* To be done
In the forum thread about the paint blemish on a black car, list the username of every person who posted, naming each person once.

* Text section
# ANGRY - paint blemish on 2010 car



## IC_HOTT (May 29, 2010)

AAAAAAAARRRRRRRRGGGGGGHHHHHHH [smiley=bigcry.gif] :evil: :evil: :evil: :evil: :evil: :evil: :evil:

boy am I MAD - had the TT for 4 weeks and birds shit has spoiled the paint - even WITH supposed Lifeshine stuff
The crap was on for NO more than a working day but has dulled the paint, so whats THAT all about

Really thinking of handing it back if this is what Audi black means

See the pics above rear spoiler - any thoughts


----------



## Charlie (Dec 15, 2006)

Have you tried anything on it yet? I know a lot of people don't like it but try some Mer and elbow grease - my sister used to have a Peugeot 106 back in the day and it had a massive bird crap on the bonnet which she left for ages (months) afetr finally washing it it had left a very obvious mark right in the middle.

I got some Mer on it and within 30 minutes there was 0 trace of any mark.

I am sure dooka (Rob) will be along at some point to offer a more professional solution 

Charlie


----------



## dooka (Apr 28, 2006)

Yup here..

Looks like bird poo etching to me, if not to bad you should be able to polish out, may need a machine..

If not, a quick flat (wet sand) and polish..

If not, re-paint time..

and @ Charlie..

Merrrrrrrrrrrrrrrrrrrrrrrrrrrrrrrr, come on, surely I have taught you something ..


----------



## SteveTDCi (Nov 10, 2009)

dooka said:


> Yup here..
> 
> Looks like bird poo etching to me, if not to bad you should be able to polish out, may need a machine..
> 
> ...


merrrr ? isn't that the stuff you use if you want to set fire to your bonnet


----------



## steeve (Jul 8, 2010)

Get some McGuirs (sorry about the spelling) scratch remover, its very mild and will polish that mark out no problem.....


----------



## Blackice (May 16, 2010)

I second the Meguiars option. Just debadged the rear rings on boot lid - to reveal some serious "imperfections" from previous cleaning and removal :? 
Took plenty of effort/elbow grease but the rear is now as smooth and blemish free as a baby's .... rear


----------



## dooka (Apr 28, 2006)

Now check at all different angles, and light conditions, you will probably still be able to see where it was. Not in all cases though..

And as for all the crap around where the badges were, much better now hey


----------



## Ziggytt (Sep 9, 2009)

Hi yep got he same colour car as you mine being a '59 reg and first time buyer of a black car.

Had similar problem, buy Meguires Paint clean, does wonders no problems now. Failing that Meguires Ultimate compound, does what it says on the bottle and doesn't take any colour off your car.

Don't use anything abrasive, a lot of the time it looks worse than it is.

ope this helps


----------

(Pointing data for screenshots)
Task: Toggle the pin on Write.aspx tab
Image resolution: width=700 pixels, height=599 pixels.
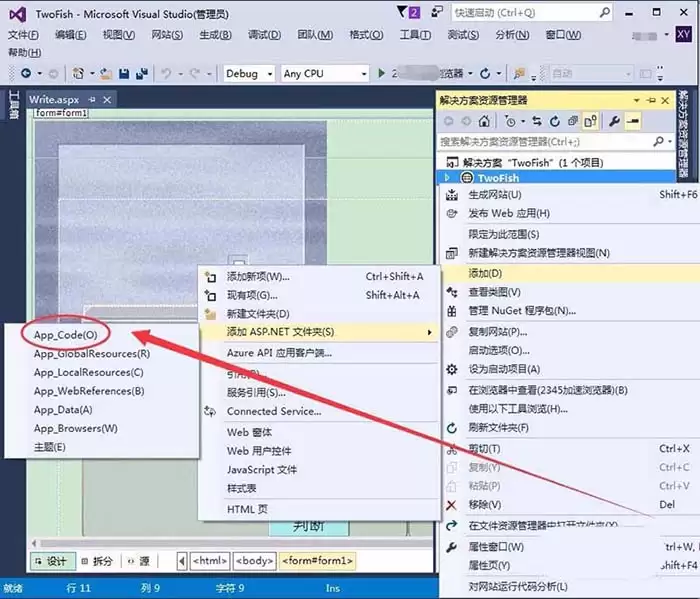Action: pyautogui.click(x=91, y=100)
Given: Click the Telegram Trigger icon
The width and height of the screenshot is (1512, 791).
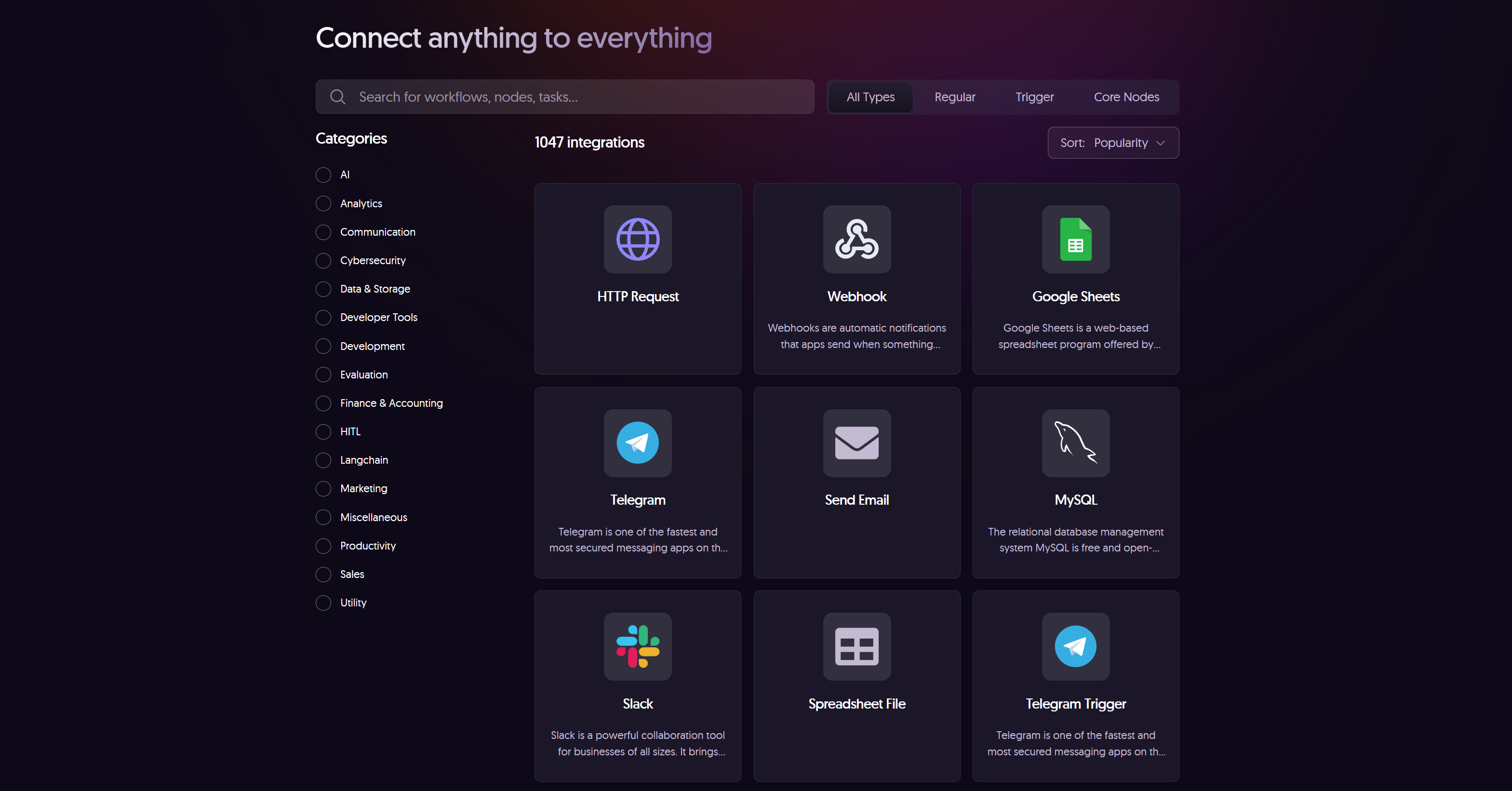Looking at the screenshot, I should tap(1075, 646).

* Response to this exercise
IC_HOTT, Charlie, dooka, SteveTDCi, steeve, Blackice, Ziggytt